In a manifesto prior to the expansion of the park, several conservation entities gathered at the World Conservation Congress (IUCN) issued a manifesto reiterating the importance of the park in protecting the Cerrado, “one of the most diverse and least protected biomes in the country.” “The park will be responsible for the preservation of water resources fundamental to urban and rural areas and will still maintain stunning landscapes intact for future generations.” In addition to being considered a success case for Brazilian ecotourism, the activities related to the park and its surrounding area serve as a source of income and lead to more development and sustainable economic alternatives for the local populations.
Another key agent for the recovery and survival of the conservation unit was the collective effort of the population and officials of environmental preservation agencies in the fight against fire. In union, state entities, such as the ICMBio (Chico Mendes Institute for Biodiversity Conservation), Ibama (Brazilian Institute of Environment and Renewable Natural Resources), Embrapa (Brazilian Agricultural Research Company) and firefighters; organizations, associations and volunteers interested in protecting the environment continue to collaborate in environmental restoration.
One of the forms of cooperation is through the donation and planting of typical seedlings for the recovery of soil and springs. Head of the Chapada dos Veadeiros Park, Fernando Tatagiba was ahead of the fire-fighting actions last year, and now celebrates teamwork to restore the park. “The seeds of native species are fundamental to the ecological processes responsible for the natural regeneration of degraded ecosystems in Chapada dos Veadeiros,” he says.
Another measure adopted also aiming at the preservation of the area was the training of natives as brigadistas to help in fires. The strategy has shown positive results since its implementation and has already contributed to the reduction of large fires.
Despite the current state of recovery of the park, the unprecedented disaster stands as a warning for the upcoming periods of drought and burning, typical in the region.
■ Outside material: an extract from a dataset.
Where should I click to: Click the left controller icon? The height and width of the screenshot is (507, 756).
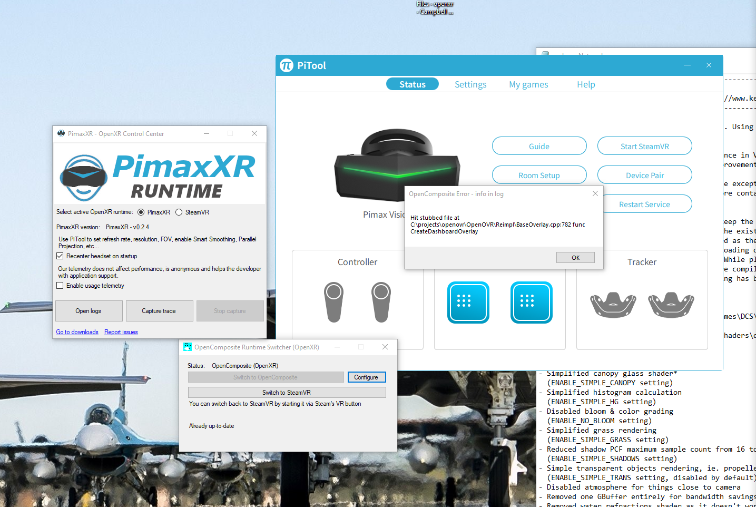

For it to not happen again, environmental awareness of the importance of this natural heritage for all and of the harm that burning fires can bring is the road to effective and long-lasting results.
The Chapada dos Veadeiros National Park was declared a World Natural Heritage Site in 2001 by Unesco and, besides sheltering an enormous variety of species of plants and animals, is considered “cradle of waters”, because it houses three aquifers: Guarani, Urucuia and Bambuí, as well as springs in six of the eight Brazilian watersheds.